I was in my friend's wedding a few weeks ago. Having been a devout Christian in college before turning away from God altogether, I made many Christian friends during those years, of which she is one. I performed my bridesmaid duties nearly perfectly, even posing for the picture where we all pray over the bride as a group. It was not difficult to fake the religious parts of the wedding; living in Texas necessitates such a thing on a regular basis.

I was pleasantly surprised that the emphasis on Christ was not as strong as I'd expected in the ceremony and the toasts at the reception. I remembered previous weddings where such attention was given to what a great guy Jesus was to bring the couple together, not what a good guy the groom must be by his own merit. But this wedding properly gave credit to the groom, an extroverted loud-laugher with a knack for making people feel included, and the bride, a generous wild child who always helps out her friends. 

I was glad that they were showcased instead of the deity they both believe in (Christian weddings, while trying to center God along with the couple, can end up feeling like just another generic church service). But there was enough Christian elements that I recalled old memories of just how devout I used to be, along with thoughts of whether that Emily would have eventually had a wedding like this.

The bride and groom had once gone on a mission trip, separately in consecutive years, to a country that I'd visited for the same reason before them. When i had arrived back in the US after said trip, I went to a restaurant with my Dad, and before we ate our food he asked me to pray. Instead I just broke down crying, because the relief of knowing that I could say God's name out loud was too much to handle. I felt so liberated compared to the country I'd spent six weeks in. 

At the time, this emotional reaction was read as a movement of the Holy Spirit within me, and it went down in the memory of my dad and myself as one of my most spiritual moments to date. But now, looking back at it with atheist eyes, I do not see it that way. 

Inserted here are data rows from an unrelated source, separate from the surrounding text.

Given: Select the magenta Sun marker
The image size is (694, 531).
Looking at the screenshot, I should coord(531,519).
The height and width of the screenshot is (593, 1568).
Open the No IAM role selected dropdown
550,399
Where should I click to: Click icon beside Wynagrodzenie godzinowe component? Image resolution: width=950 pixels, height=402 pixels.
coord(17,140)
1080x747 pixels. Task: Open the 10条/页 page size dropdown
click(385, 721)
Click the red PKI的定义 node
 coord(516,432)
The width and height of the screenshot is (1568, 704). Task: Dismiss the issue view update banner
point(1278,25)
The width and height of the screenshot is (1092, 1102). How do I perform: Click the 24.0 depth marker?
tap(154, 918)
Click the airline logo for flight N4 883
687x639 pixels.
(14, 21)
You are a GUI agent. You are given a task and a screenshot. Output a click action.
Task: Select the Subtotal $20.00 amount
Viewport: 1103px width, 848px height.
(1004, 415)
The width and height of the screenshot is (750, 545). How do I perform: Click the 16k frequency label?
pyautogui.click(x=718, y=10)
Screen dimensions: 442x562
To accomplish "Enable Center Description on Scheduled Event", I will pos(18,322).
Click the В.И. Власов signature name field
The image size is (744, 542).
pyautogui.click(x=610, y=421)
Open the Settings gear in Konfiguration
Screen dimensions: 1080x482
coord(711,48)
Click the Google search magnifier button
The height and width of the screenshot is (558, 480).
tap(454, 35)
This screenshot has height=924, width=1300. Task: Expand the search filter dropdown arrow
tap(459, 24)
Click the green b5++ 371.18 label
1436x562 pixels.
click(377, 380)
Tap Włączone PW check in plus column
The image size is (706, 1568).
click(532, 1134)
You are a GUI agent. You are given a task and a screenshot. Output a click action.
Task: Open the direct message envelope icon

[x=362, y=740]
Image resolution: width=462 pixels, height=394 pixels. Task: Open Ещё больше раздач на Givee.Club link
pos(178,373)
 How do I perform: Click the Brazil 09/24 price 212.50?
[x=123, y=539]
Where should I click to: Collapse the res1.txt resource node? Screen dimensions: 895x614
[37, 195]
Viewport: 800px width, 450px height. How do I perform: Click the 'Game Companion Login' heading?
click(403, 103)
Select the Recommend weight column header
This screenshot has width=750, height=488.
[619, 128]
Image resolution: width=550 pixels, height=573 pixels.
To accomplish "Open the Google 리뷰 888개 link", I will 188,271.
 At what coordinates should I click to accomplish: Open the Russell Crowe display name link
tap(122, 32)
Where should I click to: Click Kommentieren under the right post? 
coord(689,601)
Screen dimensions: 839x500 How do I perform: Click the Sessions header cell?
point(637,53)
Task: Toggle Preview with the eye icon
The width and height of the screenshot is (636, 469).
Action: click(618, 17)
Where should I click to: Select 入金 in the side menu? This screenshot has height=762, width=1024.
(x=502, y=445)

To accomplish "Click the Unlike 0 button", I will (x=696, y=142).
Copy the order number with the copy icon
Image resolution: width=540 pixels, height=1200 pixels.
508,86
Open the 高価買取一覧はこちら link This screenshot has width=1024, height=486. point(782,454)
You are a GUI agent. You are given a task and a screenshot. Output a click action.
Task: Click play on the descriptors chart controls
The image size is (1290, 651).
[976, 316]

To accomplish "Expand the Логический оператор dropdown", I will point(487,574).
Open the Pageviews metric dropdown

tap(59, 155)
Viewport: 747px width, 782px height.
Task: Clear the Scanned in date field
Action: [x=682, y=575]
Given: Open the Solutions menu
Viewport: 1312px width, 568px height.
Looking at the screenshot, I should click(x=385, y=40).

Being white, Christian, and middle class in Texas meant that most of my attributes were approved by the majority culture that surrounded me, and I never had to hide any part of myself. Coming back from a place that wasn't predominantly Christian was the closest I'd ever come to feeling the sting of persecution. I assume this would be a similar feeling to someone coming out as gay and talking freely about it with someone for the first time.

So I now view the outburst that day as a celebration of the freedom I had to be genuine in public and true to myself. In other ways I will experience that again, for example, if I live in a city or state that is predominantly liberal, or if I one day explore my sexuality.

The Christian way is to annex all spiritual or emotional experiences as something that relates to God; I wonder if they know that the same kind of experiences happen when the idea of god is far from one's consideration.

I don't condemn my friends for believing in religion or God, as belief is a psychological need. But the strong feelings experienced in my past, while at the time being held as evidence for something God was doing in my heart, can now be properly classified as mere human emotional incidents.